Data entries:
= Beginning of Section =
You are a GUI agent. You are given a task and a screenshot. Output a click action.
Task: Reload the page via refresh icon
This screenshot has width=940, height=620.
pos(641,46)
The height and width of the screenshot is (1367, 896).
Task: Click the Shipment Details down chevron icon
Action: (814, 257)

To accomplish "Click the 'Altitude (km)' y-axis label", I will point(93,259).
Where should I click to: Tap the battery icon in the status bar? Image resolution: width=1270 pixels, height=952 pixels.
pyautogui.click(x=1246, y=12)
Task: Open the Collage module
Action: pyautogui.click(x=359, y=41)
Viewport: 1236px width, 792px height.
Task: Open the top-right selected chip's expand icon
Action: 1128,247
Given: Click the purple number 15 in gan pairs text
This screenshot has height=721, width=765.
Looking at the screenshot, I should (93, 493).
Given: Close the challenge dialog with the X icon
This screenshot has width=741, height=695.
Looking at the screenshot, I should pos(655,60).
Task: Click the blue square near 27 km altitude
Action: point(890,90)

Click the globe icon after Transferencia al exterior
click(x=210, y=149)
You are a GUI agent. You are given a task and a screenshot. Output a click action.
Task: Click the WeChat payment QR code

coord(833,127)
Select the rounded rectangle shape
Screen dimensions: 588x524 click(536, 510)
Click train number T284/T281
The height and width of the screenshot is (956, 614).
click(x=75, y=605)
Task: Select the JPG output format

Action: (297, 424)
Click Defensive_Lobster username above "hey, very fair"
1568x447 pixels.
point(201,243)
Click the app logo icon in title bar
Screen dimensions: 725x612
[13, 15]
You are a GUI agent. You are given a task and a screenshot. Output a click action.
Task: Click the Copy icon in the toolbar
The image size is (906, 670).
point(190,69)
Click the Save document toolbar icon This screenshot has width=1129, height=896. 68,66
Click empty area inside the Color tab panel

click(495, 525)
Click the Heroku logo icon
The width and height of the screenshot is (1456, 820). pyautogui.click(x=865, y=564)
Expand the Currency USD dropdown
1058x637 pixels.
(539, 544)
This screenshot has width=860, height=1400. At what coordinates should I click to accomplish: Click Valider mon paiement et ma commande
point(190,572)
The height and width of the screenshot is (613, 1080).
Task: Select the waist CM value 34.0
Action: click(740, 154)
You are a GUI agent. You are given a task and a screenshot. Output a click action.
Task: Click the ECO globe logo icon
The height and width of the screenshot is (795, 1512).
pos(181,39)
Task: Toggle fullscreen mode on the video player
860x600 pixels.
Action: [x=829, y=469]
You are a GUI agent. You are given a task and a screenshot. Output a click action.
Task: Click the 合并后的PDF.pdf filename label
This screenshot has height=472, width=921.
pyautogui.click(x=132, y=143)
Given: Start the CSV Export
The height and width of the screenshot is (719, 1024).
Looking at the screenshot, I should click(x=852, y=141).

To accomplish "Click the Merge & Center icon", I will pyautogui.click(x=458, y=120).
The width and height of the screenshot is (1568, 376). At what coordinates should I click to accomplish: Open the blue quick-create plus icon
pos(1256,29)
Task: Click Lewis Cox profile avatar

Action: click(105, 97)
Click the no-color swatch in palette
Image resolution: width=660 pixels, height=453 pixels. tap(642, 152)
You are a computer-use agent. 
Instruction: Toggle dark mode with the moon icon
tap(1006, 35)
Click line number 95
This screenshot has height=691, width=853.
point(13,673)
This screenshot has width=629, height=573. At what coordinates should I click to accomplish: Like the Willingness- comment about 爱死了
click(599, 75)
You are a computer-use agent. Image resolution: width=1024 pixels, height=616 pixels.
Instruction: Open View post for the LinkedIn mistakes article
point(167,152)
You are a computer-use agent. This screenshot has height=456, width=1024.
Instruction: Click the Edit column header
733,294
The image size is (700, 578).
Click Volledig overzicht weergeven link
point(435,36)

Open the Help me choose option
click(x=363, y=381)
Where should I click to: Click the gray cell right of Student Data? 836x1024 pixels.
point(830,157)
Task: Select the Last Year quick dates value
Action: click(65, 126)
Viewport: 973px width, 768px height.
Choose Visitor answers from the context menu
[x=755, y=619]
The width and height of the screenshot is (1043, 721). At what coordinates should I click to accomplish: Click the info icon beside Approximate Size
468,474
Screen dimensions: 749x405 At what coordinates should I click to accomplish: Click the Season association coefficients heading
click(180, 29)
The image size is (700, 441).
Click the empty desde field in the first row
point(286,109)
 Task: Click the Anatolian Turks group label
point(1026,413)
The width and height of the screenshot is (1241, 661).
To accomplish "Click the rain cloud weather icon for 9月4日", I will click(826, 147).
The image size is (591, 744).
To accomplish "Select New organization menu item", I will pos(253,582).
= End of Section =
▸ **EXERCISE BRIEF**
Of the lines above, retype only those from the line containing "Task: Toggle fullscreen" through the line containing "Given: Start the CSV Export", including both, exactly.

▸ **OUTPUT BELOW**
Task: Toggle fullscreen mode on the video player
860x600 pixels.
Action: [x=829, y=469]
You are a GUI agent. You are given a task and a screenshot. Output a click action.
Task: Click the 合并后的PDF.pdf filename label
This screenshot has height=472, width=921.
pyautogui.click(x=132, y=143)
Given: Start the CSV Export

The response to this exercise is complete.